# Requirements
Gather every line below that contains the word "what" and copy each one in full. Case counts.

# Provided material
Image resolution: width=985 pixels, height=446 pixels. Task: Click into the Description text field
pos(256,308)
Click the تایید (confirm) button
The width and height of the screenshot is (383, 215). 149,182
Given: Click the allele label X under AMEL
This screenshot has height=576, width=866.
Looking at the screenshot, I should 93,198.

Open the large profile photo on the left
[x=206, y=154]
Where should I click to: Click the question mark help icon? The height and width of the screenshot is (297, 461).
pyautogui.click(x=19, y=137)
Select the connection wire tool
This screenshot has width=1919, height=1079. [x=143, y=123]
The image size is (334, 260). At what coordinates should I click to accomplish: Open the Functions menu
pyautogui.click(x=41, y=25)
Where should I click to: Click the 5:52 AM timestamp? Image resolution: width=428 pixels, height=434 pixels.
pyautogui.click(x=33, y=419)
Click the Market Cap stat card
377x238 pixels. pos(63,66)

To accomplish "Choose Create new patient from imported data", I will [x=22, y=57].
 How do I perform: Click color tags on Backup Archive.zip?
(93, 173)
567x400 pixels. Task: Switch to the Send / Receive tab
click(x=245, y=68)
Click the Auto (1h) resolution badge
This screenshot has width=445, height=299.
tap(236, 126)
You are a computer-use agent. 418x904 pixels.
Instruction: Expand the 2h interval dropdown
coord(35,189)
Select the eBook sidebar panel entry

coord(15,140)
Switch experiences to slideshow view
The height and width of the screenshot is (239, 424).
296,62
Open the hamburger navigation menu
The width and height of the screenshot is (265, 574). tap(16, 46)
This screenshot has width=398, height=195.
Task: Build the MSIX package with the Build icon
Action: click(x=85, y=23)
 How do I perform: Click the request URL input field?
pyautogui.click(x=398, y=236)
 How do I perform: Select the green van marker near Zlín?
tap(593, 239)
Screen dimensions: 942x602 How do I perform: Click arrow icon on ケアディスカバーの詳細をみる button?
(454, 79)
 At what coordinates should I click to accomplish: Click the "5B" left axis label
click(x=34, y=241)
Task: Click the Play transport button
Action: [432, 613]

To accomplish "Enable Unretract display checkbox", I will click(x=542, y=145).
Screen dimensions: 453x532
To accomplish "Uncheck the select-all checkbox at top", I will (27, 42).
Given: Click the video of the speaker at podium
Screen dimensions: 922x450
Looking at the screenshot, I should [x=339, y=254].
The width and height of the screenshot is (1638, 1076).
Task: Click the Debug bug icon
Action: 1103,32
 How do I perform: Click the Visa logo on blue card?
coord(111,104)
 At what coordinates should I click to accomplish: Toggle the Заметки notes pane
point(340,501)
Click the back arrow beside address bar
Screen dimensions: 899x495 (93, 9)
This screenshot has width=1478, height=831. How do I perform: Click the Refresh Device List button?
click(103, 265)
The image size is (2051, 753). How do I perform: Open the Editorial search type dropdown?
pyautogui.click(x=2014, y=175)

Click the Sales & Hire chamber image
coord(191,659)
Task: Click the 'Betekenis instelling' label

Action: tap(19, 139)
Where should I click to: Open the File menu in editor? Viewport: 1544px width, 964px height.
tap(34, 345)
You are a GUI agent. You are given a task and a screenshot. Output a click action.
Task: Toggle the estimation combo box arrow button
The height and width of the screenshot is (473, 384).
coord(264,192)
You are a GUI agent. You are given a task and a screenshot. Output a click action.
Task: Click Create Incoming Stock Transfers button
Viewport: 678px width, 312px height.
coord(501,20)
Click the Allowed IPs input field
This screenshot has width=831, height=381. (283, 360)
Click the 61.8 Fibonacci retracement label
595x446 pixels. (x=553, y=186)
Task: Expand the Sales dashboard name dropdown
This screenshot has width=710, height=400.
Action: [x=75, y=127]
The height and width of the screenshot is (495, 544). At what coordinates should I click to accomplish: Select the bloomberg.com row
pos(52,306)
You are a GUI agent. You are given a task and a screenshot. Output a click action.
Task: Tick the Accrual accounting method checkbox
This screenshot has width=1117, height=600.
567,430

# Task response
The image size is (334, 260). At what coordinates should I click to accomplish: Open the Functions menu
 At what coordinates should I click to accomplish: Click the "5B" left axis label
 At what coordinates should I click to accomplish: Toggle the Заметки notes pane
The height and width of the screenshot is (495, 544). At what coordinates should I click to accomplish: Select the bloomberg.com row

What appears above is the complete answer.